There are basically three types of communication approaches that are taught to children with hearing loss: verbal (and that can include speech reading or lip reading as well as listening for auditory cues); sign language (in Canada, American Sign Language is used but there are other versions in other countries); and Total Communication, which is a combination of speech and sign.

The communication approach you are taught as a deaf child depends on many factors including current educational thinking, whether you were prelingually deaf (generally deaf before the age of one) or became deaf later in life, the severity of your hearing loss, your family situation and the availability of therapy services in your community.

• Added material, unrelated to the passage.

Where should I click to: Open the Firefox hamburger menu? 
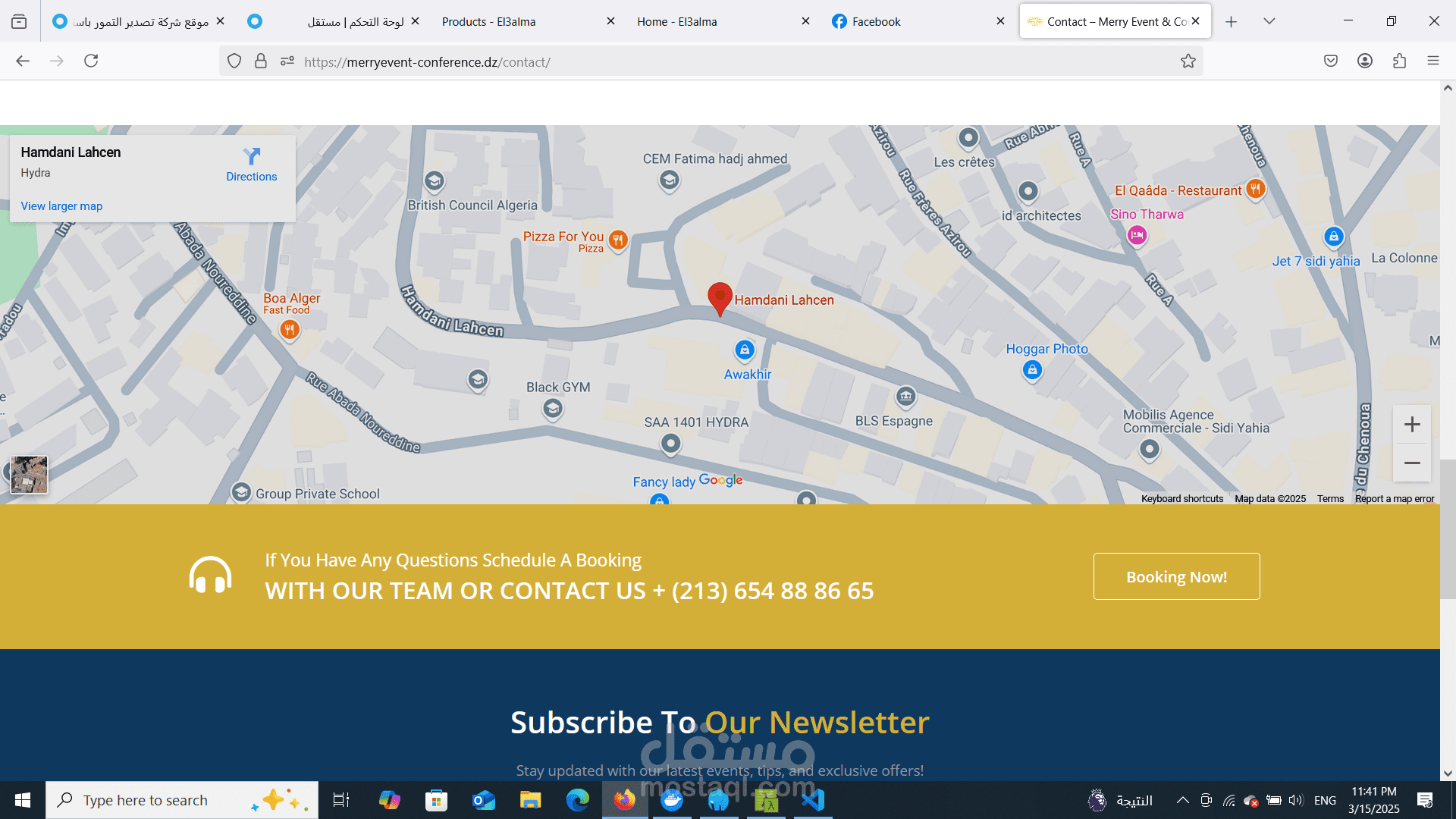pos(1432,61)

I first learned about the controversy surrounding communication approaches back in the mid-eighties when I volunteered to sit on the board of a charity providing services to deaf individuals. This organization referred to those of us with hearing loss as either Deaf, deafened or hard of hearing, depending on the severity of the loss and the type of communication we used.

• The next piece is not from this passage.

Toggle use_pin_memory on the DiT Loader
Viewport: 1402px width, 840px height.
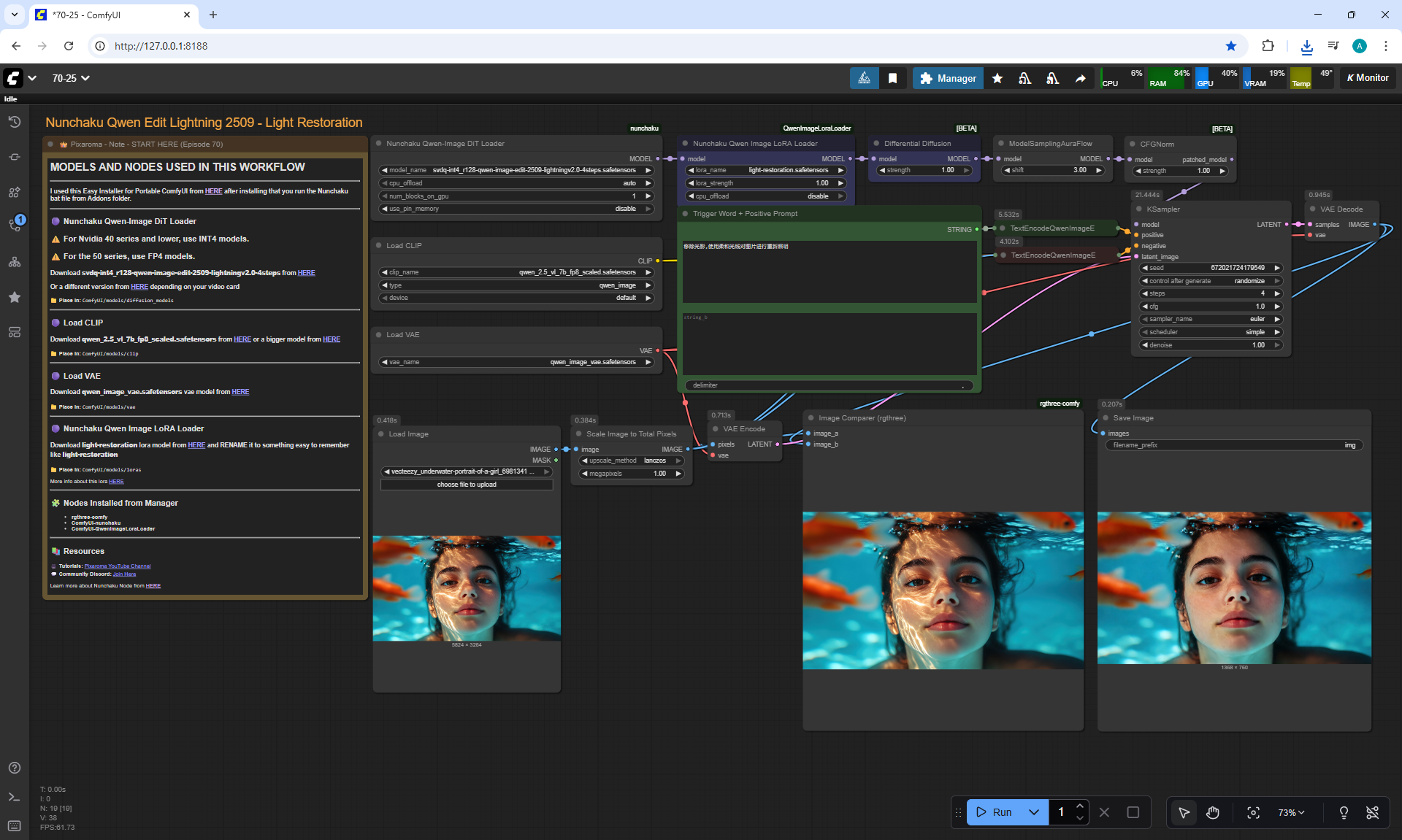pos(516,209)
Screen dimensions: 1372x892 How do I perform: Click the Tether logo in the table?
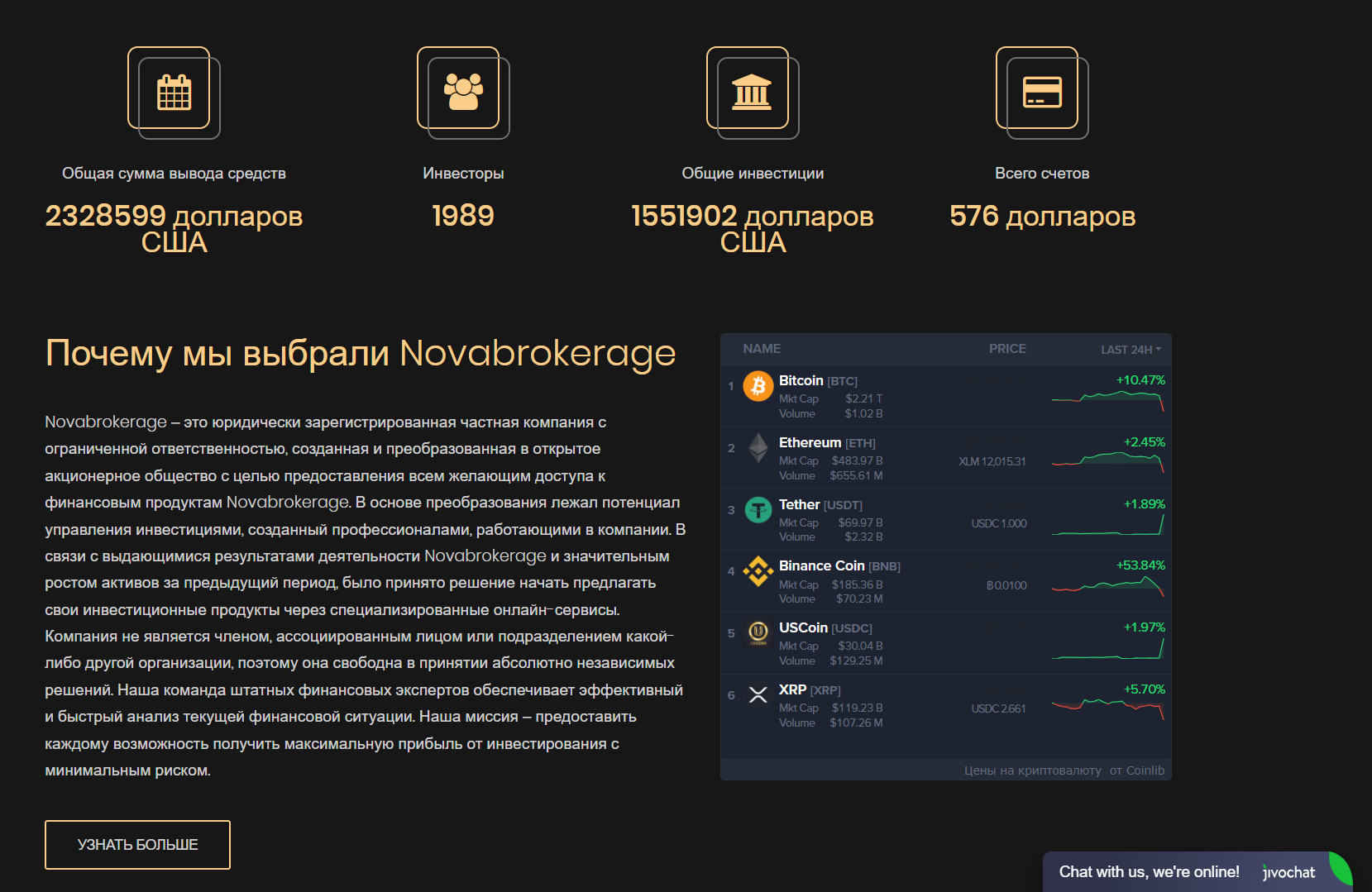click(758, 511)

I learned that those advocating sign language don’t always agree with those advocating speech, particularly where children are concerned. Often there are severe camps that attack each other.

In my own case, I was four years old when I lost my hearing and five when the diagnosis was finally confirmed. As the youngest of three children in a family that also included three adults, I learned spoken language very early and by the time I was four was reading books, so it seemed a natural decision for me to attend a regular school.

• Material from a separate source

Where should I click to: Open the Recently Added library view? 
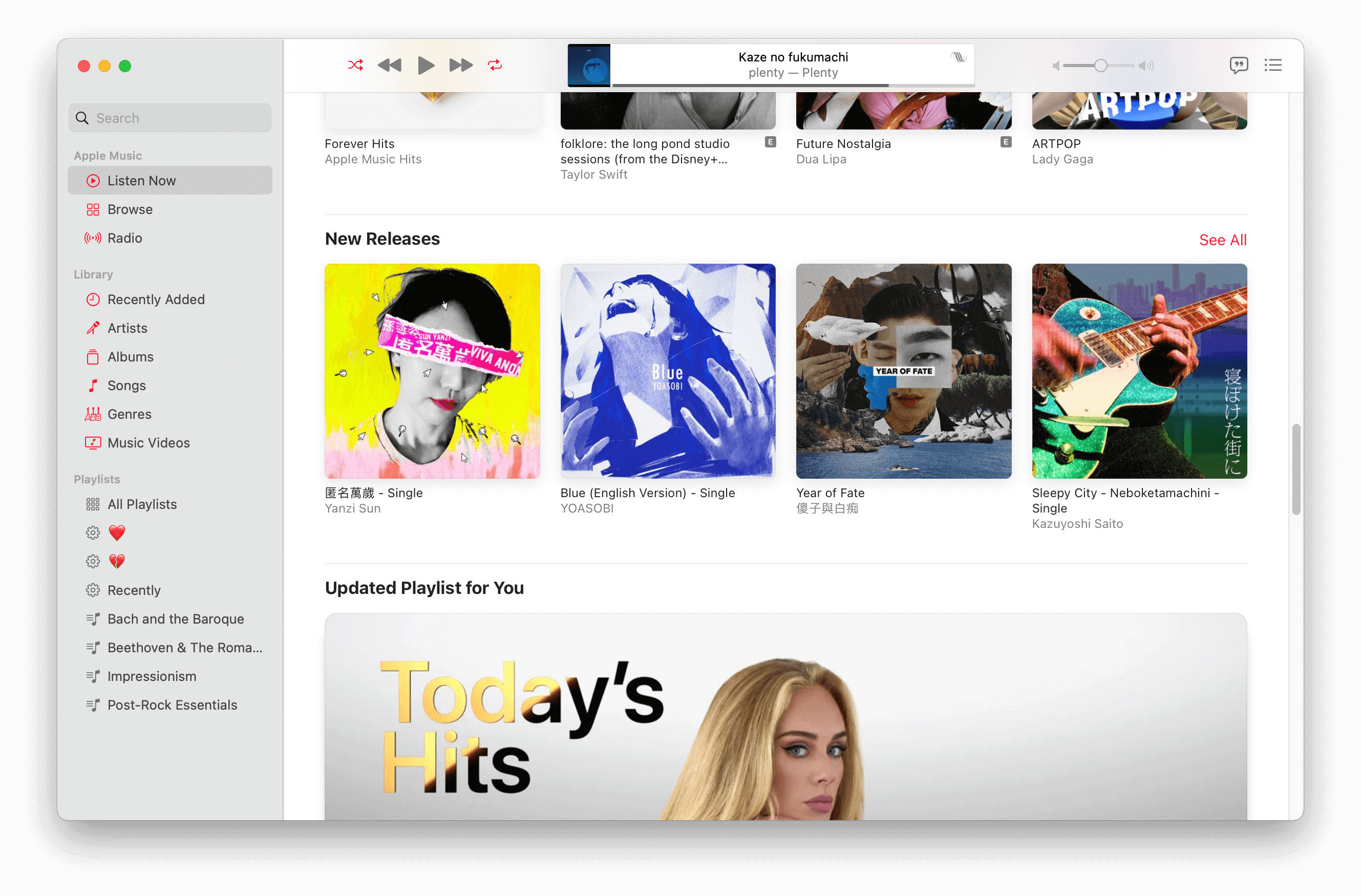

The educational authorities however, wanted to send me to the school for the deaf where I would learn a combination of sign language and speech and be with other children who were also deaf. At the time, the only specialized school was a three-hour drive away. My parents decided that there would be no way they would send their five-year-old to boarding school and put up a fight to have me enrolled in a regular school, two blocks from our home. I’m very glad they did, but when I tell this story to those who use sign language exclusively, they think I am criticizing them.

I am truly not.

Over the years I have thought a lot about why the feelings regarding this issue are so intense. Parents of deaf children want to communicate with their child and many fear that they won’t be able to do so unless their child learns spoken language. Adults using sign language often had to cope with less than ideal communication situations during their school years and when they discovered sign language, a whole new world opened up for them. Anything that threatens this world, including deaf children who receive cochlear implants, is very scary.

I have always believed that communication in all its forms is a life force. We cannot do without it. Imagine how crucial it must be for those with hearing loss to find ways to communicate with others. Anything we can do to make it easier, whether it is providing a variety of communication options for children, continuing to develop better technical tools for those using speech or simply honouring the communication approach chosen, would be a good thing!